Exercise ::
Take the lines from the one containing "Komentovaná vydání norem ISO (99, 1810)" through the final line below and restate them exactly. Omit the pictures.

(Dataset entries)
══════════

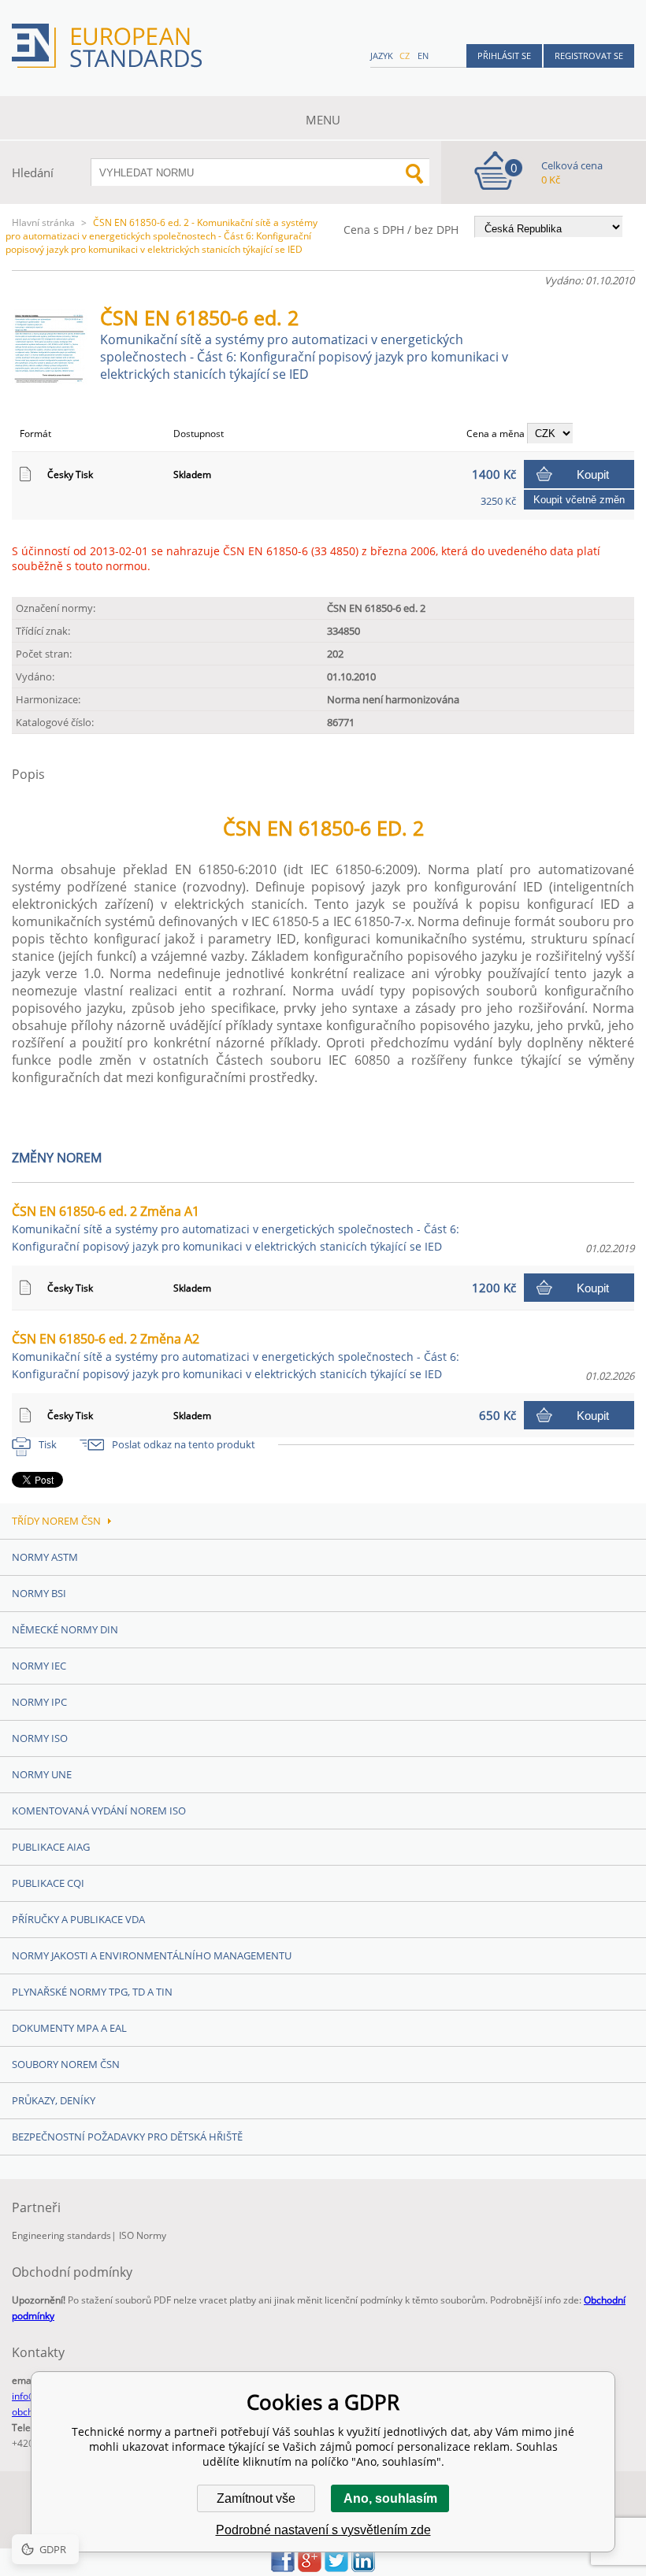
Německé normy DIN (65, 1629)
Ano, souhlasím (390, 2498)
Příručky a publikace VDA (78, 1919)
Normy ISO (40, 1738)
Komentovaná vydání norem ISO (99, 1810)
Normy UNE (42, 1774)
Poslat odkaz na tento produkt (183, 1444)
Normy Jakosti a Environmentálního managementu (151, 1955)
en (423, 55)
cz (404, 55)
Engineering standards (61, 2235)
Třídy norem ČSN (56, 1521)
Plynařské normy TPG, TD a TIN (92, 1992)
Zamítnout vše (256, 2498)
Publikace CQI (48, 1883)
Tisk (48, 1444)
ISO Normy (142, 2235)
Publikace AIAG (51, 1847)
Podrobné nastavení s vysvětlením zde (323, 2530)
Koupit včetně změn (579, 500)
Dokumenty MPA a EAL (69, 2028)
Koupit (593, 474)
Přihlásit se (504, 55)
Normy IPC (39, 1702)
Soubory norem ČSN (66, 2064)
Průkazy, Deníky (53, 2100)
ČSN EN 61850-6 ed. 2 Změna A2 (235, 1355)
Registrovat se (589, 55)
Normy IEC (39, 1666)
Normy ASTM (45, 1557)
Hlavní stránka (43, 222)
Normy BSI (39, 1593)
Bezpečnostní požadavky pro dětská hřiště (127, 2136)
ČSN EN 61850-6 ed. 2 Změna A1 (235, 1228)
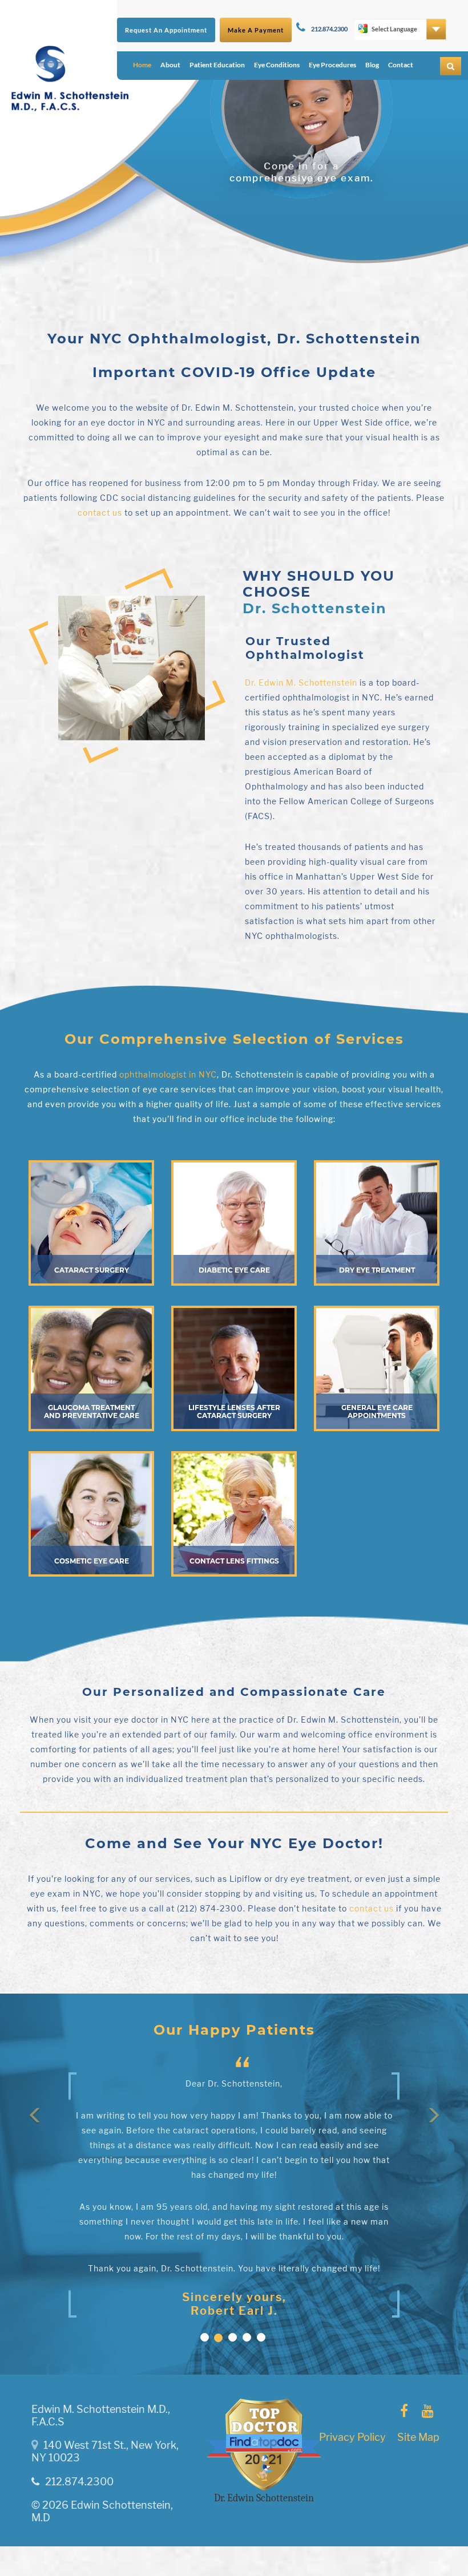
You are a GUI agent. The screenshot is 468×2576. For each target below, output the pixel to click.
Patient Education (217, 64)
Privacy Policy (352, 2437)
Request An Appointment (166, 30)
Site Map (418, 2437)
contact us (100, 512)
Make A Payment (256, 30)
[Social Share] (404, 2411)
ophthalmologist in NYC (168, 1074)
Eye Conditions (277, 64)
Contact (400, 64)
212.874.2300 (329, 29)
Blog (372, 64)
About (170, 64)
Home (142, 64)
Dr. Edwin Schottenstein (264, 2498)
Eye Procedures (332, 64)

══════════

Expected output ::
Komentovaná vydání norem ISO (99, 1810)
Normy UNE (42, 1774)
Poslat odkaz na tento produkt (183, 1444)
Normy Jakosti a Environmentálního managementu (151, 1955)
en (423, 55)
cz (404, 55)
Engineering standards (61, 2235)
Třídy norem ČSN (56, 1521)
Plynařské normy TPG, TD a TIN (92, 1992)
Zamítnout vše (256, 2498)
Publikace CQI (48, 1883)
Tisk (48, 1444)
ISO Normy (142, 2235)
Publikace AIAG (51, 1847)
Podrobné nastavení s vysvětlením zde (323, 2530)
Koupit včetně změn (579, 500)
Dokumenty MPA a EAL (69, 2028)
Koupit (593, 474)
Přihlásit se (504, 55)
Normy IPC (39, 1702)
Soubory norem ČSN (66, 2064)
Průkazy, Deníky (53, 2100)
ČSN EN 61850-6 ed. 2 Změna A2 (235, 1355)
Registrovat se (589, 55)
Normy IEC (39, 1666)
Normy ASTM (45, 1557)
Hlavní stránka (43, 222)
Normy BSI (39, 1593)
Bezpečnostní požadavky pro dětská hřiště (127, 2136)
ČSN EN 61850-6 ed. 2 Změna A1 (235, 1228)
You are a GUI agent. The screenshot is 468×2576. For each target below, output the pixel to click.
Patient Education (217, 64)
Privacy Policy (352, 2437)
Request An Appointment (166, 30)
Site Map (418, 2437)
contact us (100, 512)
Make A Payment (256, 30)
[Social Share] (404, 2411)
ophthalmologist in NYC (168, 1074)
Eye Conditions (277, 64)
Contact (400, 64)
212.874.2300 (329, 29)
Blog (372, 64)
About (170, 64)
Home (142, 64)
Dr. Edwin Schottenstein (264, 2498)
Eye Procedures (332, 64)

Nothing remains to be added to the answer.